▶ Task directions
Produce an exact copy of the first line of the data below and each line after it, please, up to and including the one with "Click the green header dot".

▶ Records shown
•••••
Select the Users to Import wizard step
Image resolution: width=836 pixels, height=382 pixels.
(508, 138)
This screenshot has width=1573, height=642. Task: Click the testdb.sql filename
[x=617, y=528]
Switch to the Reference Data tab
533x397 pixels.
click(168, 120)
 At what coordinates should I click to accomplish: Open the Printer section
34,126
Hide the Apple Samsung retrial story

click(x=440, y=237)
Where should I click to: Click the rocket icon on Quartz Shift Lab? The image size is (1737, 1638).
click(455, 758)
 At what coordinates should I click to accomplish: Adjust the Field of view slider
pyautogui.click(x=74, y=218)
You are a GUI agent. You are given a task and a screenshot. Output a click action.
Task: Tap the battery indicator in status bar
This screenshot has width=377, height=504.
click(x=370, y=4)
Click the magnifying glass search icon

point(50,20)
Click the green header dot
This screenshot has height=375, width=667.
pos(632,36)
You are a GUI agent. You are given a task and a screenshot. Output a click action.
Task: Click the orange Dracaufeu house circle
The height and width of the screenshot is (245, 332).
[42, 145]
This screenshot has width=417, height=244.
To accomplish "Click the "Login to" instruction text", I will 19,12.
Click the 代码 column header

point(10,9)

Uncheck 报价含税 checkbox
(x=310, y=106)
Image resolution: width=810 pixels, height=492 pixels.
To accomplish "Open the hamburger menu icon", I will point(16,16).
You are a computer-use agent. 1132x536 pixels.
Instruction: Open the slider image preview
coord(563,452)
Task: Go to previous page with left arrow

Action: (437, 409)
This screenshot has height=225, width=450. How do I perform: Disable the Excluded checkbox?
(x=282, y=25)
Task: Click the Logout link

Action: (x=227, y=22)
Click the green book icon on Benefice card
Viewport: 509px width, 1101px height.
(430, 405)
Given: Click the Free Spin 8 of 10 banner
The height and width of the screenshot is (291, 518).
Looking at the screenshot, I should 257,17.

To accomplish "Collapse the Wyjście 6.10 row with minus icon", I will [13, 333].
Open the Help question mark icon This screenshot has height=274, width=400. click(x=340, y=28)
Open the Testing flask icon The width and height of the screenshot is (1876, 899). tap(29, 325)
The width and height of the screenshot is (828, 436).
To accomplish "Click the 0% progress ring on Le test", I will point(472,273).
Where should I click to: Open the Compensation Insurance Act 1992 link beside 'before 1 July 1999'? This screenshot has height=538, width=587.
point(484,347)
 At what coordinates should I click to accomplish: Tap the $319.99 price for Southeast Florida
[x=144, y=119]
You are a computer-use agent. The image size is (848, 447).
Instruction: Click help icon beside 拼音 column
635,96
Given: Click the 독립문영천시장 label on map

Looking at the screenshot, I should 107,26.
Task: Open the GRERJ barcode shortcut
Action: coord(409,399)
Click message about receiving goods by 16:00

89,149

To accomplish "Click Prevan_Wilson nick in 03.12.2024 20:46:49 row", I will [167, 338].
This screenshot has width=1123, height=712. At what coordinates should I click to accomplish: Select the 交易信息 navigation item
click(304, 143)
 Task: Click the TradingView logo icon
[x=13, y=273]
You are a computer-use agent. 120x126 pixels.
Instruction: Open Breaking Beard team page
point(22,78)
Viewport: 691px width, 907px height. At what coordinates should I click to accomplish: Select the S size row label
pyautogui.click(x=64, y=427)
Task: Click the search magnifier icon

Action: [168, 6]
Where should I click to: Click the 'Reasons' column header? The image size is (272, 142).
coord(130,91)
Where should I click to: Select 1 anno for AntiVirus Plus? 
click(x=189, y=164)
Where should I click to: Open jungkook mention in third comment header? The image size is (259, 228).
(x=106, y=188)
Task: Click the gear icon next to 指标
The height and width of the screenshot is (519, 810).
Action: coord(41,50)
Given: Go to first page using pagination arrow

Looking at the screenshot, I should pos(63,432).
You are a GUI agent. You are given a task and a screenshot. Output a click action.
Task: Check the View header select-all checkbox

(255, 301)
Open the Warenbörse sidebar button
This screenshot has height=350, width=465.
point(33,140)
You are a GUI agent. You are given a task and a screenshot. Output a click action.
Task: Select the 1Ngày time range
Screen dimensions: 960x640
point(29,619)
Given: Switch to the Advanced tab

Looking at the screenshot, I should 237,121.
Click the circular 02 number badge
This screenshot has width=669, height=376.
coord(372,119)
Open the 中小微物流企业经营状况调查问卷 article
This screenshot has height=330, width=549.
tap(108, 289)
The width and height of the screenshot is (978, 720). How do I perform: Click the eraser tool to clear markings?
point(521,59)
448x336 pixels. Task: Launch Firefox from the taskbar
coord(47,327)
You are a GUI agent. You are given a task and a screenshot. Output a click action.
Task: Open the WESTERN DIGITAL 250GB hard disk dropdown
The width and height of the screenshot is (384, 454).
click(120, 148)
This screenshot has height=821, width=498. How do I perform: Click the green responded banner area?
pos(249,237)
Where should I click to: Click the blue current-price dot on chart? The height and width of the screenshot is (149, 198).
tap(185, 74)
•••••
▶ Task solution
Select the Users to Import wizard step
Image resolution: width=836 pixels, height=382 pixels.
(508, 138)
This screenshot has width=1573, height=642. Task: Click the testdb.sql filename
[x=617, y=528]
Switch to the Reference Data tab
533x397 pixels.
click(168, 120)
 At what coordinates should I click to accomplish: Open the Printer section
34,126
Hide the Apple Samsung retrial story

click(x=440, y=237)
Where should I click to: Click the rocket icon on Quartz Shift Lab? The image size is (1737, 1638).
click(455, 758)
 At what coordinates should I click to accomplish: Adjust the Field of view slider
pyautogui.click(x=74, y=218)
You are a GUI agent. You are given a task and a screenshot. Output a click action.
Task: Tap the battery indicator in status bar
This screenshot has width=377, height=504.
click(x=370, y=4)
Click the magnifying glass search icon

point(50,20)
Click the green header dot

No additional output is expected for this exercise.